(Collected data)
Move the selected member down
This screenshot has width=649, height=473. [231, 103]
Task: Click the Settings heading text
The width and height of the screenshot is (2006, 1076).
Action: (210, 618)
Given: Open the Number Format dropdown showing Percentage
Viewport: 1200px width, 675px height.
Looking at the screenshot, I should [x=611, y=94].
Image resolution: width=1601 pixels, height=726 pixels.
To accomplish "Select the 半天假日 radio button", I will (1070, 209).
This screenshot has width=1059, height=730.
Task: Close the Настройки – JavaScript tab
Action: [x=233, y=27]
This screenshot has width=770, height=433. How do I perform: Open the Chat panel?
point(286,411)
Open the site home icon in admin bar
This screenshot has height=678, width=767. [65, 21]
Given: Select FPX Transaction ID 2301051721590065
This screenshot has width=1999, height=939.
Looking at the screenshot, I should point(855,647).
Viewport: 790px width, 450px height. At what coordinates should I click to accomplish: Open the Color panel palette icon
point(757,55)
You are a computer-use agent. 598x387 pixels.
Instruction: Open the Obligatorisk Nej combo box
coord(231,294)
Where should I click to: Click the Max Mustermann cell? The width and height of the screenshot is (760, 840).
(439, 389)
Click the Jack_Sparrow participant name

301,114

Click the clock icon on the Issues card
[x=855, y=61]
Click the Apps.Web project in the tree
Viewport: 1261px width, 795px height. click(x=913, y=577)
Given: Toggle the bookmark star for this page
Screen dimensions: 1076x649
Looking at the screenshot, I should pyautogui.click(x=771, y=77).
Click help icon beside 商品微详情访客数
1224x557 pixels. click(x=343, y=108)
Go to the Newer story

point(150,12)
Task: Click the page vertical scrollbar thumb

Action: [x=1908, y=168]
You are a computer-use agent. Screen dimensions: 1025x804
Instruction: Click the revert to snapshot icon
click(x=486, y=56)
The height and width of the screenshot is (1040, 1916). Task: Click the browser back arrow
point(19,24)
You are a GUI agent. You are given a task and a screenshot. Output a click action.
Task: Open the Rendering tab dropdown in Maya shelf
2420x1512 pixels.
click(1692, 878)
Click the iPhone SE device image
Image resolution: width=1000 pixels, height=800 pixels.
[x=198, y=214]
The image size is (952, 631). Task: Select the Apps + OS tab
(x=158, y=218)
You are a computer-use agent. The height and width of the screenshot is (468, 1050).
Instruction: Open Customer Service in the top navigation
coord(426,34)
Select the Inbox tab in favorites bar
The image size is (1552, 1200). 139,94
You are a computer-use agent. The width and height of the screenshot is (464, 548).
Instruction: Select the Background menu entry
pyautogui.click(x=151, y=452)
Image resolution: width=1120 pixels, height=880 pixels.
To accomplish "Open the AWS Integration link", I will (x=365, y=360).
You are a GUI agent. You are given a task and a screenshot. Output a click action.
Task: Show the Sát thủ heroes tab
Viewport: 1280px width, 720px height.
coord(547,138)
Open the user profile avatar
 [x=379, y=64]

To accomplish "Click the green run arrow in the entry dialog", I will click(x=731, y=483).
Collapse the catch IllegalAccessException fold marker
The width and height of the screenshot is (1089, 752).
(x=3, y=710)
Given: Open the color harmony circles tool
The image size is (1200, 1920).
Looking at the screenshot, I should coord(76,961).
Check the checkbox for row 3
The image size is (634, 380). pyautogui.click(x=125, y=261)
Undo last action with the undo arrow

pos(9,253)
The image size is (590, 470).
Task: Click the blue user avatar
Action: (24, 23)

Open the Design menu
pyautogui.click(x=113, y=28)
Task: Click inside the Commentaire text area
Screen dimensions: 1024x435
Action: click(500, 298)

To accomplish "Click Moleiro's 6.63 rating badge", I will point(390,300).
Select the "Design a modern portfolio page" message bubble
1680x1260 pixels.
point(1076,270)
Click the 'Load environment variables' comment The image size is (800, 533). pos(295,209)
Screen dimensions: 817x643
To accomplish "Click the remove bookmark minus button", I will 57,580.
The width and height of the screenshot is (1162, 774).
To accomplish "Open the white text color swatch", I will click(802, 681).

* ASSIGNMENT *
Return all the lines shown above, word for word.

* RESPONSE TO THE TASK *
Move the selected member down
This screenshot has width=649, height=473. [231, 103]
Task: Click the Settings heading text
The width and height of the screenshot is (2006, 1076).
Action: (210, 618)
Given: Open the Number Format dropdown showing Percentage
Viewport: 1200px width, 675px height.
Looking at the screenshot, I should [x=611, y=94].
Image resolution: width=1601 pixels, height=726 pixels.
To accomplish "Select the 半天假日 radio button", I will (1070, 209).
This screenshot has width=1059, height=730.
Task: Close the Настройки – JavaScript tab
Action: [x=233, y=27]
This screenshot has width=770, height=433. How do I perform: Open the Chat panel?
point(286,411)
Open the site home icon in admin bar
This screenshot has height=678, width=767. [65, 21]
Given: Select FPX Transaction ID 2301051721590065
This screenshot has width=1999, height=939.
Looking at the screenshot, I should point(855,647).
Viewport: 790px width, 450px height. At what coordinates should I click to accomplish: Open the Color panel palette icon
point(757,55)
You are a computer-use agent. 598x387 pixels.
Instruction: Open the Obligatorisk Nej combo box
coord(231,294)
Where should I click to: Click the Max Mustermann cell? The width and height of the screenshot is (760, 840).
(439, 389)
Click the Jack_Sparrow participant name

301,114

Click the clock icon on the Issues card
[x=855, y=61]
Click the Apps.Web project in the tree
Viewport: 1261px width, 795px height. click(x=913, y=577)
Given: Toggle the bookmark star for this page
Screen dimensions: 1076x649
Looking at the screenshot, I should pyautogui.click(x=771, y=77).
Click help icon beside 商品微详情访客数
1224x557 pixels. click(x=343, y=108)
Go to the Newer story

point(150,12)
Task: Click the page vertical scrollbar thumb

Action: [x=1908, y=168]
You are a computer-use agent. Screen dimensions: 1025x804
Instruction: Click the revert to snapshot icon
click(x=486, y=56)
The height and width of the screenshot is (1040, 1916). Task: Click the browser back arrow
point(19,24)
You are a GUI agent. You are given a task and a screenshot. Output a click action.
Task: Open the Rendering tab dropdown in Maya shelf
2420x1512 pixels.
click(1692, 878)
Click the iPhone SE device image
Image resolution: width=1000 pixels, height=800 pixels.
[x=198, y=214]
The image size is (952, 631). Task: Select the Apps + OS tab
(x=158, y=218)
You are a computer-use agent. The height and width of the screenshot is (468, 1050).
Instruction: Open Customer Service in the top navigation
coord(426,34)
Select the Inbox tab in favorites bar
The image size is (1552, 1200). 139,94
You are a computer-use agent. The width and height of the screenshot is (464, 548).
Instruction: Select the Background menu entry
pyautogui.click(x=151, y=452)
Image resolution: width=1120 pixels, height=880 pixels.
To accomplish "Open the AWS Integration link", I will (x=365, y=360).
You are a GUI agent. You are given a task and a screenshot. Output a click action.
Task: Show the Sát thủ heroes tab
Viewport: 1280px width, 720px height.
coord(547,138)
Open the user profile avatar
 [x=379, y=64]

To accomplish "Click the green run arrow in the entry dialog", I will click(x=731, y=483).
Collapse the catch IllegalAccessException fold marker
The width and height of the screenshot is (1089, 752).
(x=3, y=710)
Given: Open the color harmony circles tool
The image size is (1200, 1920).
Looking at the screenshot, I should coord(76,961).
Check the checkbox for row 3
The image size is (634, 380). pyautogui.click(x=125, y=261)
Undo last action with the undo arrow

pos(9,253)
The image size is (590, 470).
Task: Click the blue user avatar
Action: (24, 23)

Open the Design menu
pyautogui.click(x=113, y=28)
Task: Click inside the Commentaire text area
Screen dimensions: 1024x435
Action: click(500, 298)

To accomplish "Click Moleiro's 6.63 rating badge", I will point(390,300).
Select the "Design a modern portfolio page" message bubble
1680x1260 pixels.
point(1076,270)
Click the 'Load environment variables' comment The image size is (800, 533). pos(295,209)
Screen dimensions: 817x643
To accomplish "Click the remove bookmark minus button", I will 57,580.
The width and height of the screenshot is (1162, 774).
To accomplish "Open the white text color swatch", I will click(802, 681).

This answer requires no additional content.